The Giants aren’t America’s Team, but to former Big Blue pass rusher Osi Umenyiora, they are a lot like America now…and that’s not a good thing.
“I look at the Giants I think the same way I look at America. I think I look at the Giants with a lot of fond memories, but then I’m like what the hell happened?” Umenyiora told Paul Schwartz and Lawrence Tynes in an appearance on the New York Post’s Blue Rush podcast. “It’s some absolute craziness going on there right now.”
The 0-4 Giants are in danger of a fourth straight losing season, and the team has played just one playoff game since winning Super Bowl XLVI almost a decade ago – a 38-13 thrashing by Green Bay in the Wild Card Round after the 2016 season.
Umenyiora, who was the Giants’ second-round pick in 2003, was with the team through 2012, and was part of both of Big Blue’s Super Bowl runs. Those teams also won three division titles, but their 2011 crown en route to their second win over the Patriots is the Giants’ last.
“To think that in the past eight seasons, they have had one winning record (2016)…it just doesn’t make any sense for a team with that kind of pride and with that kind of history,” he said. “With what we had done the eight years prior to that, it’s really unfortunate, man. But in some form or fashion they have almost lost their way. They have lost their identity. Like, what is the New York Giants’ identity right now? I couldn’t even tell you what it is.”
That wasn’t a problem in his day.
“We were hard-nosed, we were a physical team, we would grind it out, and then defensively we would bludgeon you,” Umenyiora said. “Offensively, that offensive line, they were a strong, powerful unit.

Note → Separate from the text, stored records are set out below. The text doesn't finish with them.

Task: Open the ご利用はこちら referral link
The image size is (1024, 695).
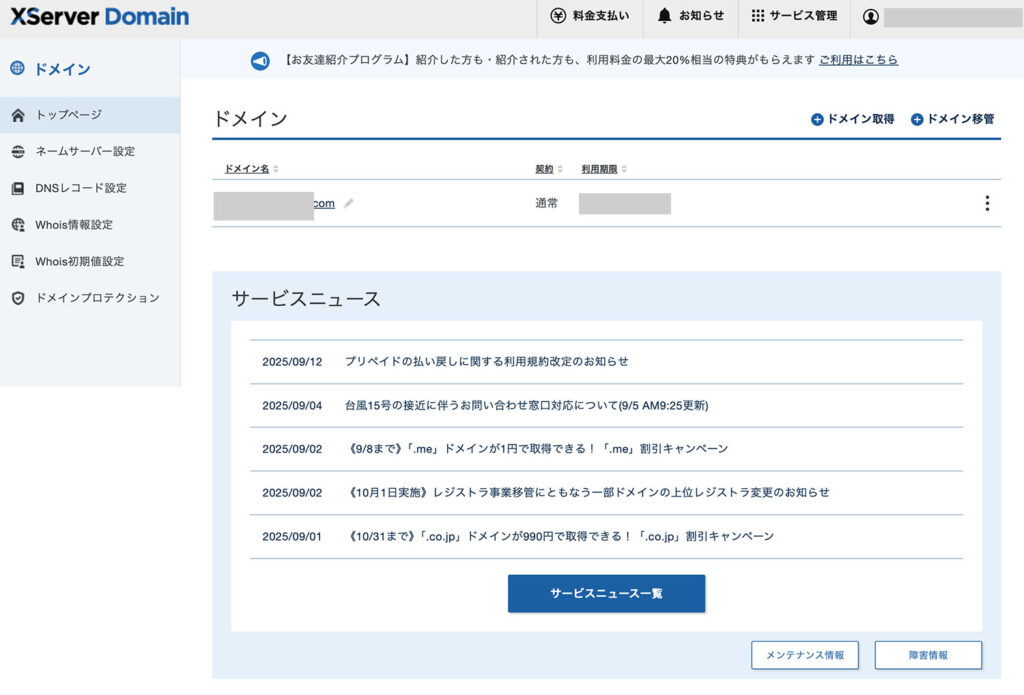Action: pyautogui.click(x=858, y=60)
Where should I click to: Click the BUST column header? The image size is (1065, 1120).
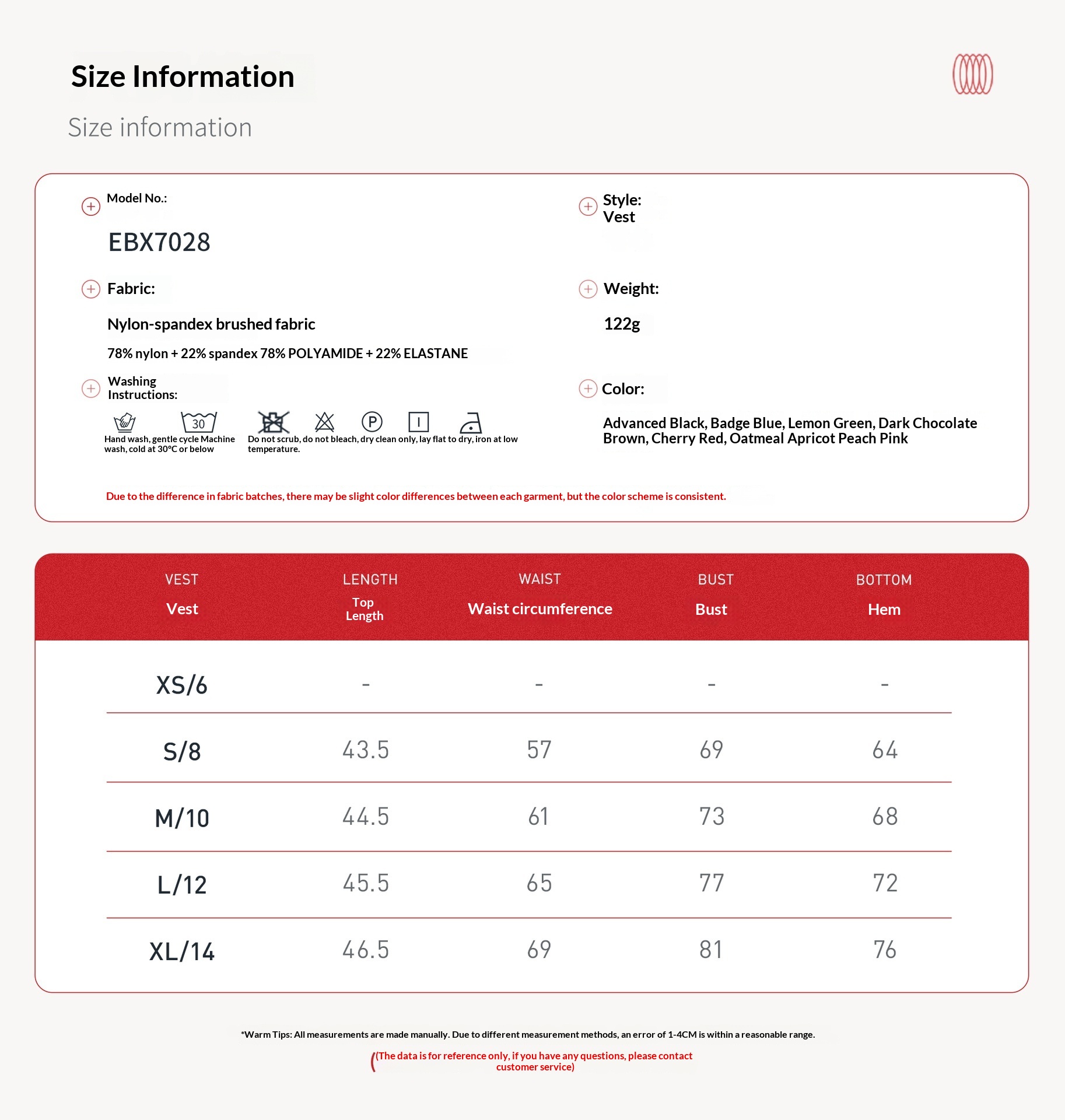(x=715, y=579)
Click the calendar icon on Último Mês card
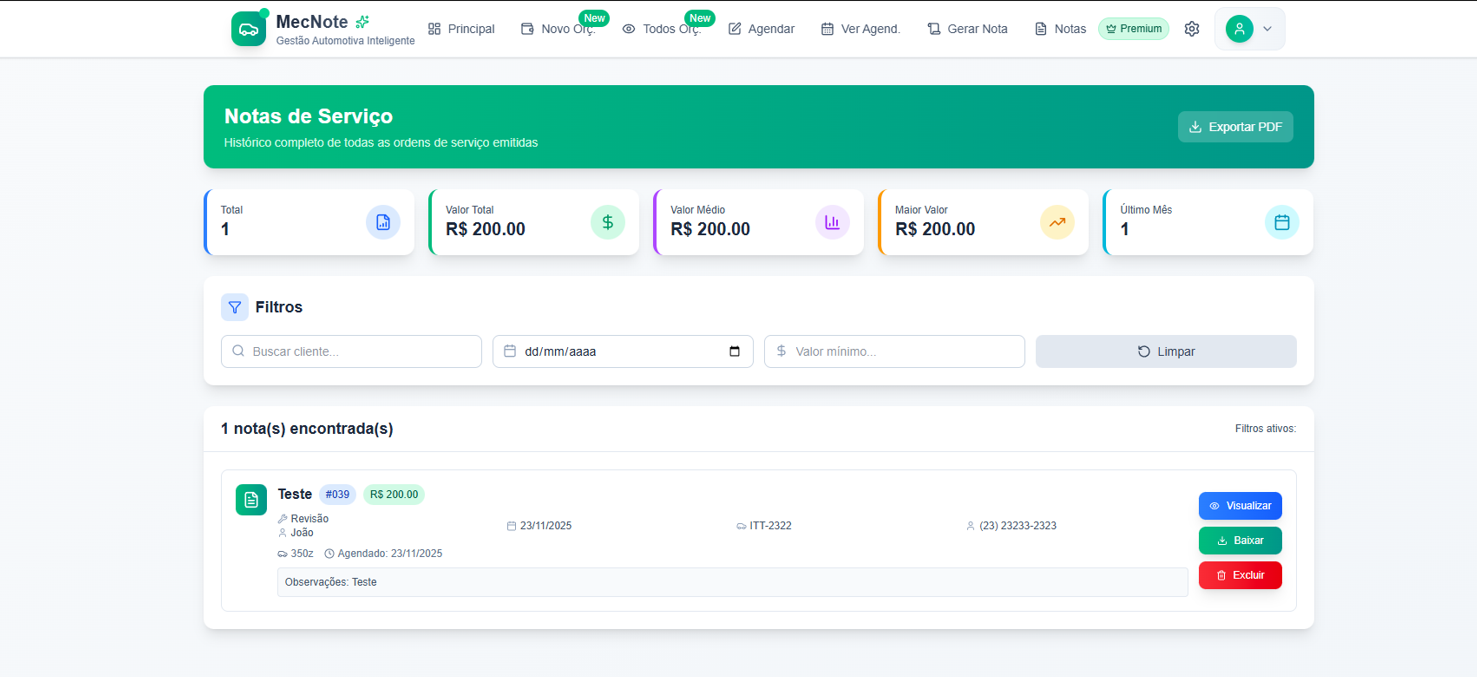 click(1282, 222)
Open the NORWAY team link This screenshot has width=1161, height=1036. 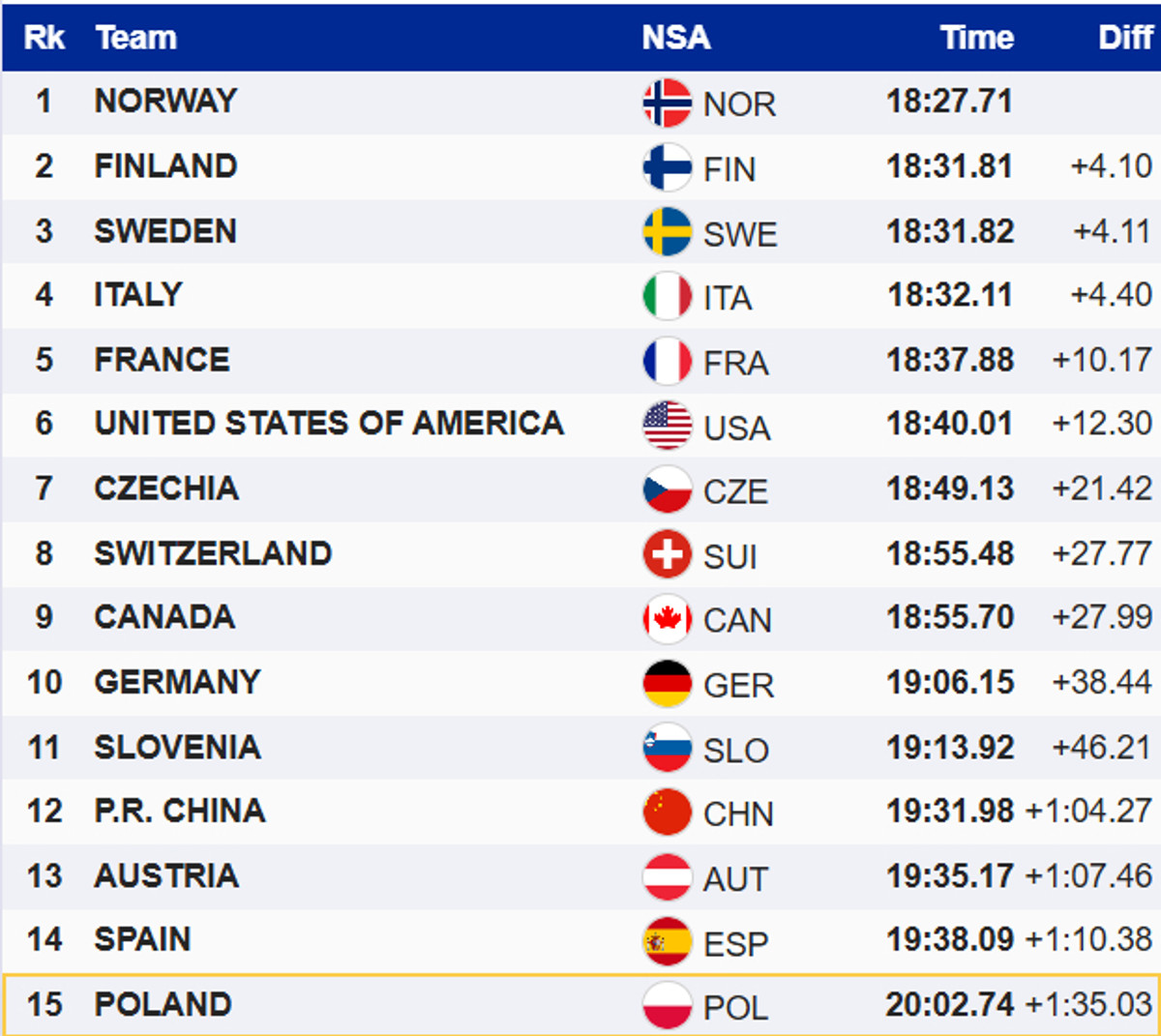pos(165,101)
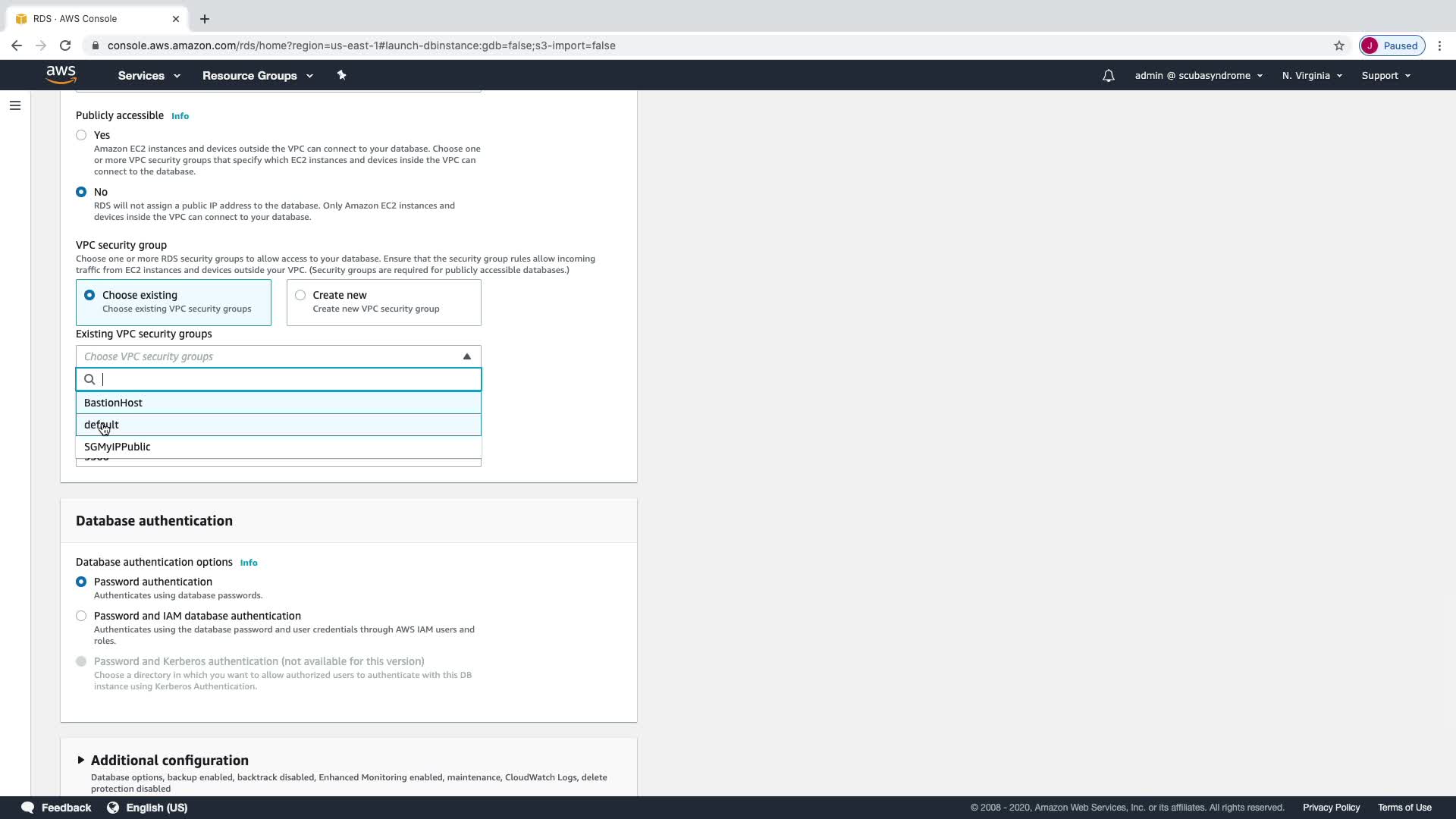Open the hamburger side navigation menu

point(15,105)
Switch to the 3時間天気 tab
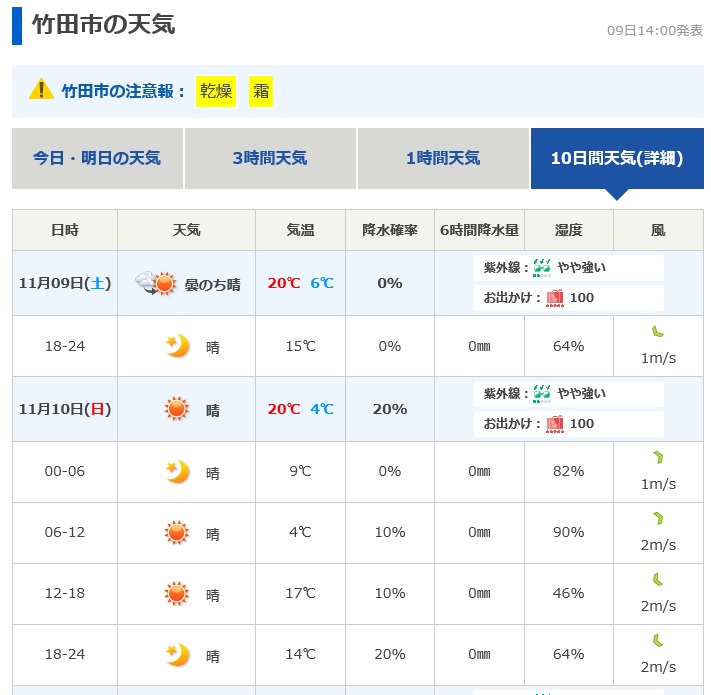Image resolution: width=711 pixels, height=695 pixels. pyautogui.click(x=270, y=158)
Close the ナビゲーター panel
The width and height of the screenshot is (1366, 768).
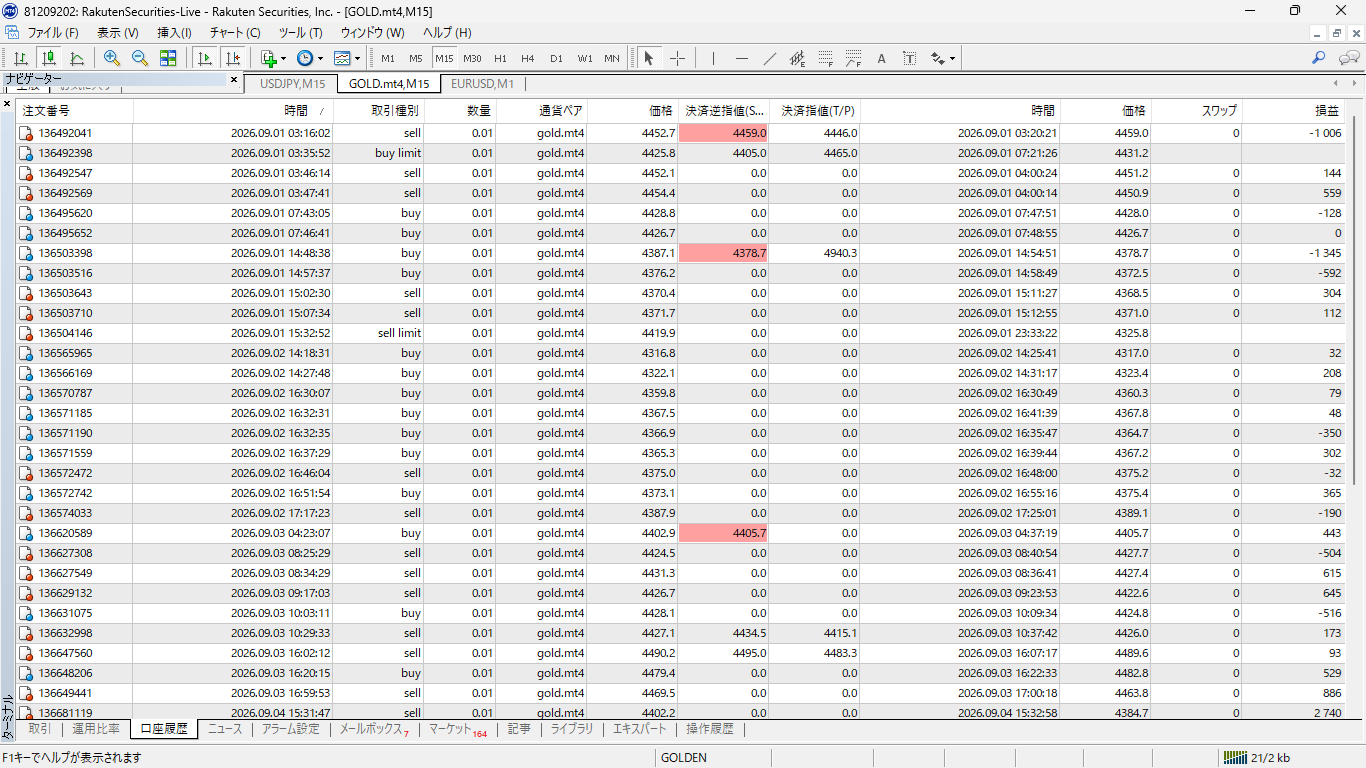(x=234, y=79)
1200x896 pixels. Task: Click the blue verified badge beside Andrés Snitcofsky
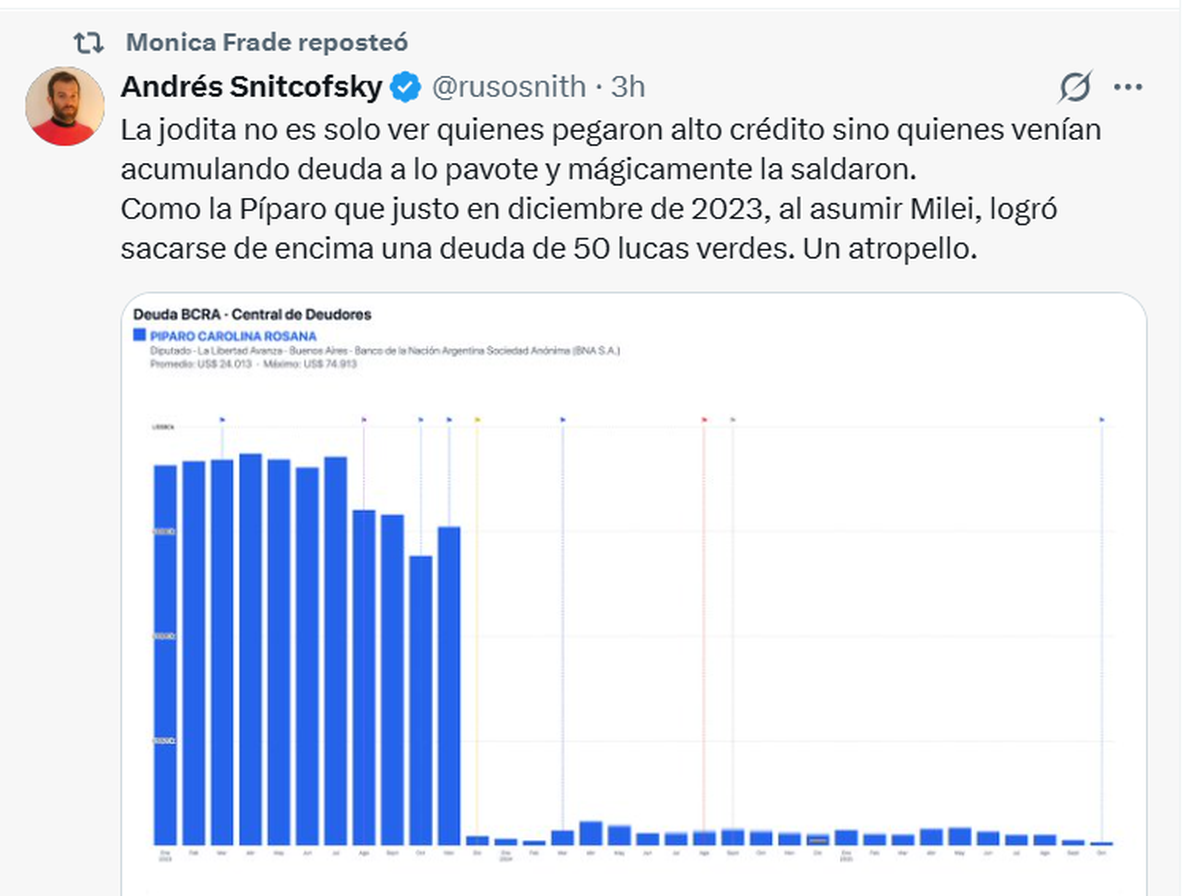click(x=404, y=87)
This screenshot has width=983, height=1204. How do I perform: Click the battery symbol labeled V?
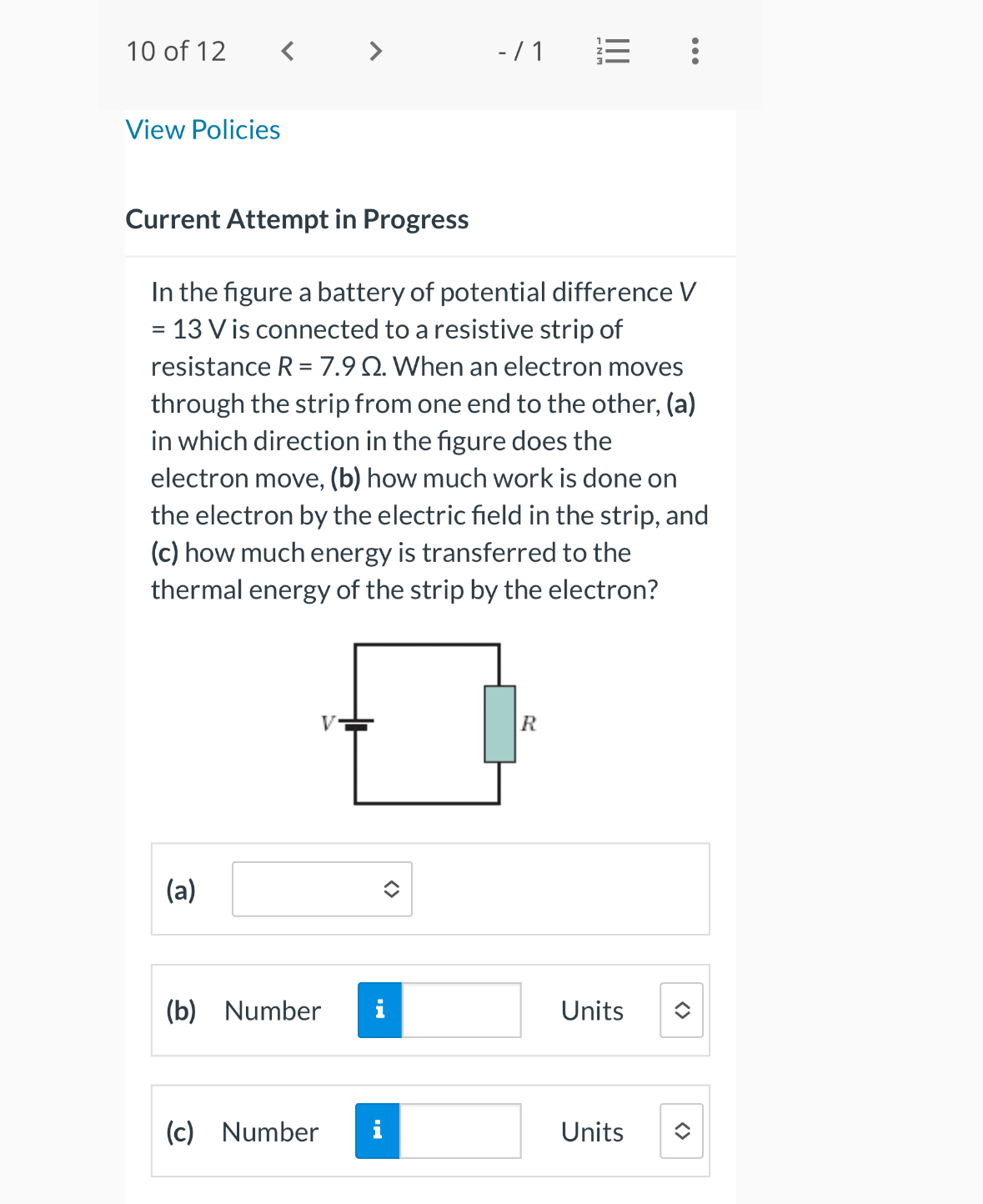coord(356,724)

And they were creating holes. We were running the ball. Eli Manning was an outstanding quarterback. We had a great kicker (Tynes). This was the Giants’ identity. And now it’s like I couldn’t even tell you what it is. I don’t know what they are as a football team and how that happened, how that transpired…I will never really understand.”
And according to Osi, who is now an NFL commentator for BBC Sport in his native London, the solution is “a story all in itself.”